Внизу стала скрипеть Кеня.

– А и где ты? На Байкальской вентиль сорвало, пошел бы, а?

– Ну, зануда! – испуганно обрадовался Петрович.

– Иногда и привычка слаще любви, – заворковала красавица тихо и жарко. – А ну засунь руку под подол, фокус поймаешь…

– Смущенье имеем великое, – забормотал Петрович. – Как так: живую барыню да за жопу хвать…

– Ну и хвать, – засмеялась тихо барыня. – А не то графу Ковалеву всякое наговорю, на конюшню пороть отправит…

– Если так, – расправил бойко усы Петрович, – тогда мы сдюжим…

Крякнул он, набрал побольше воздуху в легкие и запустил руку куда требовали.

– Чего нащупал? – смеется барыня. – Небось мохнатенько, небось колечками?

– Имеется, – и стал Петрович получать эротику.

– А теперь щекочи!

– Хм, да мы это сызмальства знаем!

Принялся Петрович щекотать. А барыня ну давай елозить, ну давай взвиваться, разве что не кувыркается.

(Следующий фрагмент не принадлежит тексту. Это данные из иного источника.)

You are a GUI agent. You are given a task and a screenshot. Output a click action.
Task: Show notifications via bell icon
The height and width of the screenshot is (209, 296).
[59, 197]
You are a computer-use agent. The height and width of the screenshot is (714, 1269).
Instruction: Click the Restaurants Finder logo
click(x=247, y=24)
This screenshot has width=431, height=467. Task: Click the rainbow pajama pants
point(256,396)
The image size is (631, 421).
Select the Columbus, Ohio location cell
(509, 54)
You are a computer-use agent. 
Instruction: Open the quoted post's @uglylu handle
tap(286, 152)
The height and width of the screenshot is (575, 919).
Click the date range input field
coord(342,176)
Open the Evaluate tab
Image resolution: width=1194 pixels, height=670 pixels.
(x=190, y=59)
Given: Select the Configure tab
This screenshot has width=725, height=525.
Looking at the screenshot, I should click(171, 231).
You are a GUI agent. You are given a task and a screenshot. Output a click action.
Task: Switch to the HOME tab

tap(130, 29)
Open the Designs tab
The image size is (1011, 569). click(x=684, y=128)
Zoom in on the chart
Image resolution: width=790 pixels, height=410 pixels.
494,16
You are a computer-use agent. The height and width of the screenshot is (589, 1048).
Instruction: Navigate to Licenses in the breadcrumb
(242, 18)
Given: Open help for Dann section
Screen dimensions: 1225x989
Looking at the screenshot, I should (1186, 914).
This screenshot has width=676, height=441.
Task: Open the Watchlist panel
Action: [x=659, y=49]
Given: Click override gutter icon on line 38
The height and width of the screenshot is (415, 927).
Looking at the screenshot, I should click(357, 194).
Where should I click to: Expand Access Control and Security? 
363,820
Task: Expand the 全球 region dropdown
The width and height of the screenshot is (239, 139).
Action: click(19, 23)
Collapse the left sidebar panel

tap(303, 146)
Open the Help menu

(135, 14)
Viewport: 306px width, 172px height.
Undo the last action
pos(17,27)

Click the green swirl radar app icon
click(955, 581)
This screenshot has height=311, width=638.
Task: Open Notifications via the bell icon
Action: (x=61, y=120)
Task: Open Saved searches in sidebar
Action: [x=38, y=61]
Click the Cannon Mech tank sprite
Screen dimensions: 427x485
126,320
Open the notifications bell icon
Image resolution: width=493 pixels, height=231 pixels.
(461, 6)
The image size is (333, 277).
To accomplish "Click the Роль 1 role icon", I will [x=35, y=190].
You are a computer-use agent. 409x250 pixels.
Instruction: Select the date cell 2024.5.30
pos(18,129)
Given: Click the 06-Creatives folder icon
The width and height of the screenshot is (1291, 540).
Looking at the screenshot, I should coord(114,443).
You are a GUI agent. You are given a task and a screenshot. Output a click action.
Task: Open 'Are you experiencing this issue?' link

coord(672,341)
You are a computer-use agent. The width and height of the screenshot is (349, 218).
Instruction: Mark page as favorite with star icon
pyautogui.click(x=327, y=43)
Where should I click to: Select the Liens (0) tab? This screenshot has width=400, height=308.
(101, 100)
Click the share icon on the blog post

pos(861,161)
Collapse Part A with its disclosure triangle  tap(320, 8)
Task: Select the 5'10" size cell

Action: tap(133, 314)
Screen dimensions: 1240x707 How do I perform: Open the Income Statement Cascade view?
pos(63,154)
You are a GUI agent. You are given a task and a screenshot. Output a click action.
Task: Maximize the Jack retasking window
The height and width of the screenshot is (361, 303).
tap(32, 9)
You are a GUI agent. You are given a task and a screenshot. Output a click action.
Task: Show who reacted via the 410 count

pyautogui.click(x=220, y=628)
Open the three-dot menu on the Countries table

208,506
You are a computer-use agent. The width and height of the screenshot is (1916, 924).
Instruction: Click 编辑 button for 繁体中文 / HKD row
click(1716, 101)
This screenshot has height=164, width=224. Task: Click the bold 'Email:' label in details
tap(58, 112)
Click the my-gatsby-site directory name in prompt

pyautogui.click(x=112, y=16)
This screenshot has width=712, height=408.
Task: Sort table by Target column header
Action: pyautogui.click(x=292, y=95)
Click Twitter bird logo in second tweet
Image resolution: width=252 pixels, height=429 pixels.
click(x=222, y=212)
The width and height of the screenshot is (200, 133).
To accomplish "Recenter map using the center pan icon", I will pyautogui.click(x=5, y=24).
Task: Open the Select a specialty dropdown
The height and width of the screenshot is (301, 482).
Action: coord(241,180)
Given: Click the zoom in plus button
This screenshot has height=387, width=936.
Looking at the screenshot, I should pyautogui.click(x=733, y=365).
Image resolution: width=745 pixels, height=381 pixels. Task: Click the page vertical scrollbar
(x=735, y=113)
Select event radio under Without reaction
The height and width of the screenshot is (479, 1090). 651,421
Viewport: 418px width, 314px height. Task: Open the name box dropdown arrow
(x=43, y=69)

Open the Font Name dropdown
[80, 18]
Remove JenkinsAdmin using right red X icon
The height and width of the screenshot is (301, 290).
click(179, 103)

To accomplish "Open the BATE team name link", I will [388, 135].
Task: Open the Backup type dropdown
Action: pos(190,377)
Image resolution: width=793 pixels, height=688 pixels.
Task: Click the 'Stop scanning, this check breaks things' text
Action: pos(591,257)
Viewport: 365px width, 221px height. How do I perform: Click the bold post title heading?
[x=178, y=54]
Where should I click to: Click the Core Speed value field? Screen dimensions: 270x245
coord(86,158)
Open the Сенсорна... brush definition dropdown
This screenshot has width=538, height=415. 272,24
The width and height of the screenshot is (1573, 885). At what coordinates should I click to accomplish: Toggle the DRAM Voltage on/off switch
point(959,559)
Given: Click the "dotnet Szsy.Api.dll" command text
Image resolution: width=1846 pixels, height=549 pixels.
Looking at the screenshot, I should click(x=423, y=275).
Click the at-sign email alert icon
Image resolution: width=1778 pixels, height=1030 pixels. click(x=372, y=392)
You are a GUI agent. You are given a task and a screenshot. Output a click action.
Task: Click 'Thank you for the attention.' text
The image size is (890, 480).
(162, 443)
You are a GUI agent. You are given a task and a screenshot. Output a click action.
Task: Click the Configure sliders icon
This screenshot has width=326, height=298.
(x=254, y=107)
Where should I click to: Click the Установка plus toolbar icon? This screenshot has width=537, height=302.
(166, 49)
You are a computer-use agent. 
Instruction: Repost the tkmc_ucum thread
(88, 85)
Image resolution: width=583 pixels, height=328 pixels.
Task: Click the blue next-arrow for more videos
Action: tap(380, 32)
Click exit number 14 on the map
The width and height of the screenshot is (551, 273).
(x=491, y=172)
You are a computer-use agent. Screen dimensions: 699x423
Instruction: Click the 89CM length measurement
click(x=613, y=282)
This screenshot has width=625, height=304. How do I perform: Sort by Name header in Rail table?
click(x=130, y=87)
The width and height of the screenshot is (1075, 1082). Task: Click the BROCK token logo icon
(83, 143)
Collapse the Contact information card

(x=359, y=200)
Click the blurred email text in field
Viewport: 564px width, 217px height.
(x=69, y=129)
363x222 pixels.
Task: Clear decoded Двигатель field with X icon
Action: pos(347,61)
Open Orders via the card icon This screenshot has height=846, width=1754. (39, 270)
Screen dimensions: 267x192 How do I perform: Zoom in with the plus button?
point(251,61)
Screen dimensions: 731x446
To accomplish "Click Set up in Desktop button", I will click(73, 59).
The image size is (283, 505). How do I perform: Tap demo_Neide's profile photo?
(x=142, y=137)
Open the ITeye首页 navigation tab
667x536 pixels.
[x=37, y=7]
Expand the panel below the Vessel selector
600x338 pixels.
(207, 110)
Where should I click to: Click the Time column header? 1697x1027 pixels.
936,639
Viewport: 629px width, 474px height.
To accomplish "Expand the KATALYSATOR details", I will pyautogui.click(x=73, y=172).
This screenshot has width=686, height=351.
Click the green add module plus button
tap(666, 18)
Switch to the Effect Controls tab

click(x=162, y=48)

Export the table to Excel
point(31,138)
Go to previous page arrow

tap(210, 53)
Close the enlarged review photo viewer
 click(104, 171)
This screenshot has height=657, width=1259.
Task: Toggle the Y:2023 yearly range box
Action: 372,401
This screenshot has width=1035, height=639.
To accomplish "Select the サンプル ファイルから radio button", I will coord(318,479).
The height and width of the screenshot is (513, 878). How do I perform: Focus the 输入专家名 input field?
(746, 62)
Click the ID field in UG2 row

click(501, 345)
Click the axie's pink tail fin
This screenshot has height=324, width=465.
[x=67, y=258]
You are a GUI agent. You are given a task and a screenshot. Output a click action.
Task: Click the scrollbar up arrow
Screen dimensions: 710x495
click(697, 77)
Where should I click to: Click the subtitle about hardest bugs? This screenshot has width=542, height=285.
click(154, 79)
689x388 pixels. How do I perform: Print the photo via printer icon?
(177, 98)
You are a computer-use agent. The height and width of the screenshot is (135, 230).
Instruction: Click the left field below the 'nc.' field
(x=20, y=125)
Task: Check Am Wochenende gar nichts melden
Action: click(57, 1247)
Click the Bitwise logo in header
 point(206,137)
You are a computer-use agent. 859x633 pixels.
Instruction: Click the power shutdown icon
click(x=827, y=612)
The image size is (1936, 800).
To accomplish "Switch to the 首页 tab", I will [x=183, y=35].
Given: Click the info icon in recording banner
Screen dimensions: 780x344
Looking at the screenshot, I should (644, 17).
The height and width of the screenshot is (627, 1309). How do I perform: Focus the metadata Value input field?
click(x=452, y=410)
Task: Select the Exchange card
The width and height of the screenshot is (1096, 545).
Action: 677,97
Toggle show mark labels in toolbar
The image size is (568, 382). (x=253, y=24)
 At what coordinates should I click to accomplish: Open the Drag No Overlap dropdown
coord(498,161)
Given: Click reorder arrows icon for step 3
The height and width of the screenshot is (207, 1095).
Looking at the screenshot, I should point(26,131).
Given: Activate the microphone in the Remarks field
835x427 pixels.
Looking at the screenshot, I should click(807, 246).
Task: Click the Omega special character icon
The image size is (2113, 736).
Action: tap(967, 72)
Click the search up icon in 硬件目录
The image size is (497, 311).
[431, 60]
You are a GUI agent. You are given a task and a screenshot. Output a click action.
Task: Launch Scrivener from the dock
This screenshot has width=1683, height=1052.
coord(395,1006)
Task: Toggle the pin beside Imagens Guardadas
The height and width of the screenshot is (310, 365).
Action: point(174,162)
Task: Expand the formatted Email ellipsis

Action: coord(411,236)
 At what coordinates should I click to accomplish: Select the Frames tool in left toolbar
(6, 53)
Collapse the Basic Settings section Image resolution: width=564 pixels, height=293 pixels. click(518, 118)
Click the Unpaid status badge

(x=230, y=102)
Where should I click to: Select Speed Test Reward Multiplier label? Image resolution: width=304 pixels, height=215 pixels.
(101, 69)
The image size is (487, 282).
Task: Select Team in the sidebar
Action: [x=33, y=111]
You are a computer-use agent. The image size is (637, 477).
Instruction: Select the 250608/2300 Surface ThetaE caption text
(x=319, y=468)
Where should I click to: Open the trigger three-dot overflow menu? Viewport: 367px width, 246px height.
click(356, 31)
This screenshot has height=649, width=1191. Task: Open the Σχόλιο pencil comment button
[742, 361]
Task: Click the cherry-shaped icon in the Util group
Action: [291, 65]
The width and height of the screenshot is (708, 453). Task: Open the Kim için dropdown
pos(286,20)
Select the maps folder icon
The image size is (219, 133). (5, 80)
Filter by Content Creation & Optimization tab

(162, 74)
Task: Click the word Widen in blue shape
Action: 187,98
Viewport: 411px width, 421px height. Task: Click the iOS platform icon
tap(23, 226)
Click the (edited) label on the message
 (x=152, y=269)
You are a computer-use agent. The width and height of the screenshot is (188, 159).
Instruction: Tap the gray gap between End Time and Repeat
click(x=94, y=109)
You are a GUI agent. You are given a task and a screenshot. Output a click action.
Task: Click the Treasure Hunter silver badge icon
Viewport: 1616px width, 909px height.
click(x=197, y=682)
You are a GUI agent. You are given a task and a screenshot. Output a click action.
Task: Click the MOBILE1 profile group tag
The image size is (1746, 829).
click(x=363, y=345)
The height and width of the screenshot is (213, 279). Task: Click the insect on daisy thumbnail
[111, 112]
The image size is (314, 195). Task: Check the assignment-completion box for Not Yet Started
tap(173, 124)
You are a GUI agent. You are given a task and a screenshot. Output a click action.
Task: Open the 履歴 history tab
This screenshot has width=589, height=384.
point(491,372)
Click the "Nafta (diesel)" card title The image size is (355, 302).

– Круче, – шепчет, – круче!

Завертелась жарче прежнего, аж подпрыгивает. Как вдруг: р-раз! Выскочила волчком в оконце, в снег воткнулась, юбки вниз сползли, так и осталась внизу, ногами суча.

Призадумался Петрович: барыню потеряли. Кеня тут заскрипела:

– А ты где, Петрович? Лед чего не колешь, почему притих?

– Приусталось мне, – отмахнулся Петрович. – Примахорочкой припобалуюсь…

– Это можно… – зевнула Кеня. – Да к ужину поспей.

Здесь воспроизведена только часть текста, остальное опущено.